Bloomberg News

Yuan Snaps Two-Day Loss on Bets Europe Will Tackle Debt Crisis

August 16, 2012

China’s yuan advanced for the first time in three days after German Chancellor Angela Merkel backed the European Central Bank’s approach to resolving the region’s debt crisis, bolstering the outlook for Chinese exports.

The currency almost erased its weekly loss after Merkel said yesterday euro-area policy makers “feel committed to do everything we can to maintain the common currency.” Europe is one of the top export destinations for Asia’s largest economy. The People’s Bank of China may cut benchmark interest rates before lowering banks’ required reserve ratios to free up funds for lending, according to a front-page article in the Securities Times today.

“Merkel’s remarks have boosted sentiment on Asian currencies,” said Stella Lee, president of Success Futures & Foreign Exchange Ltd. in Hong Kong. “Europe’s actions are vital to Chinese exports outlook.” Speculation that “China’s long- awaited rate cut and more stimulus will soon occur also provide support to the” yuan, she said.
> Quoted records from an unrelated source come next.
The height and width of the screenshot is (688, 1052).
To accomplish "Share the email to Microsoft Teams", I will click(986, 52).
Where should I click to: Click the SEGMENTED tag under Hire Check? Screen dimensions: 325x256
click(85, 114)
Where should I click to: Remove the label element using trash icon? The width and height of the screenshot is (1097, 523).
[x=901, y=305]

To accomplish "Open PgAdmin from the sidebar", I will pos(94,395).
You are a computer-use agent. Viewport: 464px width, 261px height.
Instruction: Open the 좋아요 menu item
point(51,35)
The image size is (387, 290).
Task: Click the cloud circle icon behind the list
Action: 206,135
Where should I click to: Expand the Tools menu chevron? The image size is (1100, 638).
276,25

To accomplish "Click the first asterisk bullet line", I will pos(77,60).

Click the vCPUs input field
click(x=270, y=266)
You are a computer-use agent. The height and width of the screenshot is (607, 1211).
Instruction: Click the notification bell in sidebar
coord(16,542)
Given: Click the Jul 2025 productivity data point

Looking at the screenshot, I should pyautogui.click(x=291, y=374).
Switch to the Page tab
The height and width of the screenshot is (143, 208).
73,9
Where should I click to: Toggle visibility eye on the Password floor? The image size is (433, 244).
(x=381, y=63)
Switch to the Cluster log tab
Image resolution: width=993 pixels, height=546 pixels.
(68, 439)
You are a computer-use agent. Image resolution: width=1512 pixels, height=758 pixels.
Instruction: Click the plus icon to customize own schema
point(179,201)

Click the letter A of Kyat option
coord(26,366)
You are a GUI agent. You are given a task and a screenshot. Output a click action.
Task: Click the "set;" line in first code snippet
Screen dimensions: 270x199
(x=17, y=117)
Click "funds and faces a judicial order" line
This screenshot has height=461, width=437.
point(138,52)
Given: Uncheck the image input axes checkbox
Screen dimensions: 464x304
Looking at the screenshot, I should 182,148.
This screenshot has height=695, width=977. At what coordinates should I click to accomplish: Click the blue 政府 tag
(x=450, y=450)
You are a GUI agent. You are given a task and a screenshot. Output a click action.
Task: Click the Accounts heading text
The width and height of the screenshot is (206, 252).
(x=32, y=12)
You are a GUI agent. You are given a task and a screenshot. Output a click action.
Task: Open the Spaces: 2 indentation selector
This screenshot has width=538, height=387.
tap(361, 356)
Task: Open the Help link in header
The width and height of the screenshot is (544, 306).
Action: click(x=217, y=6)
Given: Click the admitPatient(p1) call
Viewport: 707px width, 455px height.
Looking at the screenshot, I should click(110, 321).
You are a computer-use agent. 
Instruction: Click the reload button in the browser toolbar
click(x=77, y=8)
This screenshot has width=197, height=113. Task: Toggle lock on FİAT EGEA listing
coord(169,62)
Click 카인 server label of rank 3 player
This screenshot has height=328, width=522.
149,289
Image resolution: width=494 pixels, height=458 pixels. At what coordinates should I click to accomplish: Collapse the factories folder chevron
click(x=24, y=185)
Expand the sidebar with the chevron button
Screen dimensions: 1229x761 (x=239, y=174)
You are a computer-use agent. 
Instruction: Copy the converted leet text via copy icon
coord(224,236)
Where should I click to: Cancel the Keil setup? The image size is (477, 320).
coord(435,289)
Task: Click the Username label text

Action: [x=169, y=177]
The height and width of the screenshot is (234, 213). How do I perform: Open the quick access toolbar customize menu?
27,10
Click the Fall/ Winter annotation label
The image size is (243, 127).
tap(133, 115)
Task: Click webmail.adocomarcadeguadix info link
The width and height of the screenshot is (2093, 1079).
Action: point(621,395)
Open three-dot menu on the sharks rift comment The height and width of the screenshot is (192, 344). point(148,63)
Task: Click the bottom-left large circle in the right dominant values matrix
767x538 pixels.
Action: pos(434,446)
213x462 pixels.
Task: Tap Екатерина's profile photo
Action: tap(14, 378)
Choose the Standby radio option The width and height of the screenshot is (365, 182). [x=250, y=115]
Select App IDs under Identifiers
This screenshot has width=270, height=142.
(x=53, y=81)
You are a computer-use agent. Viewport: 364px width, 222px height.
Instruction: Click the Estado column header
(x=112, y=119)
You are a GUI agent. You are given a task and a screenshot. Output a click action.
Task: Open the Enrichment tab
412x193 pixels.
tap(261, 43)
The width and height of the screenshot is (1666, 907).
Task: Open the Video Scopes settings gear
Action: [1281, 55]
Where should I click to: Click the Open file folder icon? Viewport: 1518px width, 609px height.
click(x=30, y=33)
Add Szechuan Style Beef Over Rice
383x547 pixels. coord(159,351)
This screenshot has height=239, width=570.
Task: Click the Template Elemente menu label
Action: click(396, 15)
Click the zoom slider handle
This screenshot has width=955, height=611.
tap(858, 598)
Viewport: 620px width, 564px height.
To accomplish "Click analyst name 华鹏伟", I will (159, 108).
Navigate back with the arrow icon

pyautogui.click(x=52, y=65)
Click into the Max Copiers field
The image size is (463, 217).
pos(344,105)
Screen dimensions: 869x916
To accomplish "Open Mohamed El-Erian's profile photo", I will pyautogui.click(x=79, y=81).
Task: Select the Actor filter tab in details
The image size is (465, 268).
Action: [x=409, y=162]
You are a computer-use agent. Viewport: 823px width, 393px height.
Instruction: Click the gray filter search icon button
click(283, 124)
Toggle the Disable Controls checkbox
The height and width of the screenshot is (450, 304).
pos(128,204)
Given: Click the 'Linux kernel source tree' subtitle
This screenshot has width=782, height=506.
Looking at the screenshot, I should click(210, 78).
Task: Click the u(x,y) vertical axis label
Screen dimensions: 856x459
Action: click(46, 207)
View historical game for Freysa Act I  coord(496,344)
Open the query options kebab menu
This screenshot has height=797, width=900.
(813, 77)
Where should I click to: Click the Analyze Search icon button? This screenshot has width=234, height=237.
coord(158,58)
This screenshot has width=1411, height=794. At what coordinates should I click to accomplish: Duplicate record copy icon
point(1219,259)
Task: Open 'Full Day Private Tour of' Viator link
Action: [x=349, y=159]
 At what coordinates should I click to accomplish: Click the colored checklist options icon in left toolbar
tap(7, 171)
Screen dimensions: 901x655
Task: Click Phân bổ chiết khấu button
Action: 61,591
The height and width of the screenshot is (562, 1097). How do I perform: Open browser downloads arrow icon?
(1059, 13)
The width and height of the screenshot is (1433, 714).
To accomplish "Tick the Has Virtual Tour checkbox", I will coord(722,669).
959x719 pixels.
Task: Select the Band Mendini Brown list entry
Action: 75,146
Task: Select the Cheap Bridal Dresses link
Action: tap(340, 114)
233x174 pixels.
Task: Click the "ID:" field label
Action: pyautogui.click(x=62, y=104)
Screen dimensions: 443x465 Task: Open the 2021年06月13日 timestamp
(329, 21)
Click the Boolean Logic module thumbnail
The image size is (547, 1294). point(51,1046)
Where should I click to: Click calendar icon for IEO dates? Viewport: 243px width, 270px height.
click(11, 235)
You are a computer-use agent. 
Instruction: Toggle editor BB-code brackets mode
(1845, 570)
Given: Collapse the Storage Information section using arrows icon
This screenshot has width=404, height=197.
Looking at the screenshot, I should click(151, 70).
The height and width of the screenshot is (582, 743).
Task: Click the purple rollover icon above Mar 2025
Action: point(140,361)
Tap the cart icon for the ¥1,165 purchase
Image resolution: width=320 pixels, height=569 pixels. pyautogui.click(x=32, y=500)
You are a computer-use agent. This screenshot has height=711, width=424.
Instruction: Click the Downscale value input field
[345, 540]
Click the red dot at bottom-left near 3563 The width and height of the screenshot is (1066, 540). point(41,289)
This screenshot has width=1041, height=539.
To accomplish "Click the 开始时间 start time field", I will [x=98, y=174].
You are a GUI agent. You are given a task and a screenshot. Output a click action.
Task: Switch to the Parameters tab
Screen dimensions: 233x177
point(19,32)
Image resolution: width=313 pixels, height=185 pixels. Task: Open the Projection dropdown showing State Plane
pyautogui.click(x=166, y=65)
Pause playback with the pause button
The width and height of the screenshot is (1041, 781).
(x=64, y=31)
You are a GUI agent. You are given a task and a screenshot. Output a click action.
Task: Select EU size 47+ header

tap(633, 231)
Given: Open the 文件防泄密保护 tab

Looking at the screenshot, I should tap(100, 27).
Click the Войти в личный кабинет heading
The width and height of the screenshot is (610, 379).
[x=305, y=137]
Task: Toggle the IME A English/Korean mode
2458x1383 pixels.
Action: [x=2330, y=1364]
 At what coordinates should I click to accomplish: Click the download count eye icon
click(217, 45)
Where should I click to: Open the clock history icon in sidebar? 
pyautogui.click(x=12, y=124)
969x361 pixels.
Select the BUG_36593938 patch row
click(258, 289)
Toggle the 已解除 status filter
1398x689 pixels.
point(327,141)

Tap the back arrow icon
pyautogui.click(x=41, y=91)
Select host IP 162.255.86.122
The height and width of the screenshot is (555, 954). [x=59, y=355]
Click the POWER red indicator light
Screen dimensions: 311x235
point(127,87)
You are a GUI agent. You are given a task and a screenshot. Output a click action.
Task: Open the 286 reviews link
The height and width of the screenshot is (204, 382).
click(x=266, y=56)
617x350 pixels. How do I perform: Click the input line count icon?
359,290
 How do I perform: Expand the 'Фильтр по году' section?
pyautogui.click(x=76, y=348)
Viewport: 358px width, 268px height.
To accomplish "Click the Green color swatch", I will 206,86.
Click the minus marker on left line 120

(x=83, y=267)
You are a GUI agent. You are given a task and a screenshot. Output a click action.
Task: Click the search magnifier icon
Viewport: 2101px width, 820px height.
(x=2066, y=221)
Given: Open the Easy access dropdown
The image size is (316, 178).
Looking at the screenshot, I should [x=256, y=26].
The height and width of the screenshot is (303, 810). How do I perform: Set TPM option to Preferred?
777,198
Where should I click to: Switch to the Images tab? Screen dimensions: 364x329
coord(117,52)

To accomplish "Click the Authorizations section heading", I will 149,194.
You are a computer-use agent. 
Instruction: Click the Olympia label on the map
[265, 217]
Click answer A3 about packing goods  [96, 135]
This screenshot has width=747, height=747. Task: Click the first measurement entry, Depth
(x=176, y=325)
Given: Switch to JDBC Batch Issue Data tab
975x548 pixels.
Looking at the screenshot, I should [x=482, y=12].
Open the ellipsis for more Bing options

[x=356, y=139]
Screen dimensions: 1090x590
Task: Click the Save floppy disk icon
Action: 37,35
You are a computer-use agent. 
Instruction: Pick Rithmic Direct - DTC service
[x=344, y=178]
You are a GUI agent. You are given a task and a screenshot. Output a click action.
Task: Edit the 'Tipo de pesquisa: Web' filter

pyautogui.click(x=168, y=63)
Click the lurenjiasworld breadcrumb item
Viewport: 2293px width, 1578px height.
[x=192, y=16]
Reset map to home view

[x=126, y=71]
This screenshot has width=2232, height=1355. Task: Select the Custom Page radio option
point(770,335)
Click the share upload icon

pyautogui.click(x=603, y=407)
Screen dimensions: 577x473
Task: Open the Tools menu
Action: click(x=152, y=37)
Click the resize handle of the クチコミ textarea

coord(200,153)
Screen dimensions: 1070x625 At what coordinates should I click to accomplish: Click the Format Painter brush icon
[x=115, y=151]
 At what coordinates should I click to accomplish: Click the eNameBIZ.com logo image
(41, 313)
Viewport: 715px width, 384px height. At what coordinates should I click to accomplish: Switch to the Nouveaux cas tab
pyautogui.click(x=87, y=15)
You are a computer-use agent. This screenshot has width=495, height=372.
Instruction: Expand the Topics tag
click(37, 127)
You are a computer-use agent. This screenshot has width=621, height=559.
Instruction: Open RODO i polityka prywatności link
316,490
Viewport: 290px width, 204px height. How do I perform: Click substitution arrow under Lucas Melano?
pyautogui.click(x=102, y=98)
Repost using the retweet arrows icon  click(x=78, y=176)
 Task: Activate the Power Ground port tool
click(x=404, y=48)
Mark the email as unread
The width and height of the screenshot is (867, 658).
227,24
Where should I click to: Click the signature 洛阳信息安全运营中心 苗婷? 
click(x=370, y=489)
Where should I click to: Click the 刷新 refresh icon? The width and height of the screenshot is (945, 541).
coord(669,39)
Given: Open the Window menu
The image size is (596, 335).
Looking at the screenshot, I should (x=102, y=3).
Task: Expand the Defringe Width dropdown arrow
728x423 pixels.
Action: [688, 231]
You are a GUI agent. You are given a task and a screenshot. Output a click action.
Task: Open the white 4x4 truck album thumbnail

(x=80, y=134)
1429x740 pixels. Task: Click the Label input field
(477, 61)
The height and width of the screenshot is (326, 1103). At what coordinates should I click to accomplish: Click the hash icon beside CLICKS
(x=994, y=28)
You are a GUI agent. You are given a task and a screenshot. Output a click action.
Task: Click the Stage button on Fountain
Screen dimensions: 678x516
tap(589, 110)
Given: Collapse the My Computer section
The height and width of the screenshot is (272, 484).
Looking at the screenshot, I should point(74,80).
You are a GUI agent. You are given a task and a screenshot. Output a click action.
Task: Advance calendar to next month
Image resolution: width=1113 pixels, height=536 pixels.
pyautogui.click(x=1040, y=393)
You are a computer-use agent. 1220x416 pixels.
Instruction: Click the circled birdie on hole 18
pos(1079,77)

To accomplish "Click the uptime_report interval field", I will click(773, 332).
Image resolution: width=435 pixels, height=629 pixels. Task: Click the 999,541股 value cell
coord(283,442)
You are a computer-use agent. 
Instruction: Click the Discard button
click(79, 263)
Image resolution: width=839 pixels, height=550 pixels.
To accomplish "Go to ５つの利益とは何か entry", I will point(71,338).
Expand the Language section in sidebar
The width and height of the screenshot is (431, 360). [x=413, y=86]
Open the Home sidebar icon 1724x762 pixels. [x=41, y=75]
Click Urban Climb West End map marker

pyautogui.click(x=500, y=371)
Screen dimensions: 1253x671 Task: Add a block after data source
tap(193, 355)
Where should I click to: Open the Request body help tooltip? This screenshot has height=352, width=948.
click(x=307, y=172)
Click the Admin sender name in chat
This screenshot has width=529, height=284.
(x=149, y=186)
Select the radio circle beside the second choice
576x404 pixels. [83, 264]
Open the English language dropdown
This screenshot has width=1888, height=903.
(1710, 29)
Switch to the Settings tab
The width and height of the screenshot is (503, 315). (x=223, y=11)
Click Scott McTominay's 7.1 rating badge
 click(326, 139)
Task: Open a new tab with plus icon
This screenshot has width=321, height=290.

The yuan strengthened 0.06 percent to 6.3617 per dollar as of 10:02 a.m. in Shanghai, according to the China Foreign Exchange Trade System. The currency was little changed from 6.3600 at the end of last week. One-month implied volatility, a measure of exchange-rate swings used to price options, dropped 14 basis points this week to 1.26 percent. The gauge was little changed today.

In Hong Kong’s offshore market, the yuan gained 0.07 percent today to 6.3662 per dollar. Twelve-month non-deliverable forwards rose 0.07 percent to 6.4450 today, limiting this week’s decline to 0.27 percent. The contracts, which touched this year’s lowest level yesterday, traded at 1.3 percent discount to the onshore rate, data compiled by Bloomberg showed.

Trading Band

The PBOC raised the yuan’s reference rate by 0.07 percent, the most since Aug. 6, to 6.3449 per dollar today. The central bank yesterday set the daily fixing at the weakest level since Nov. 29. The currency traded at a 0.25 percent discount to the daily fixing, well within the 1 percent limit.

China should “suitably” allow a larger range for yuan to move to ensure that effective exchange rate remains stable, Chen Daofu, a researcher at the State Council’s development research center wrote in a commentary published in the Shanghai Securities News today.

The People’s Bank of China may expand the yuan’s daily trading band against the dollar to 2.25 percent by early next year, Oriental Morning Post cited Lu Zhengwei, chief economist with Industrial Bank Co., as saying. Free yuan trading may start in 2015, the paper said, citing Lu.

China widened the yuan’s trading band to 1 percent in April, after having held the limit at 0.5 percent since May 2007.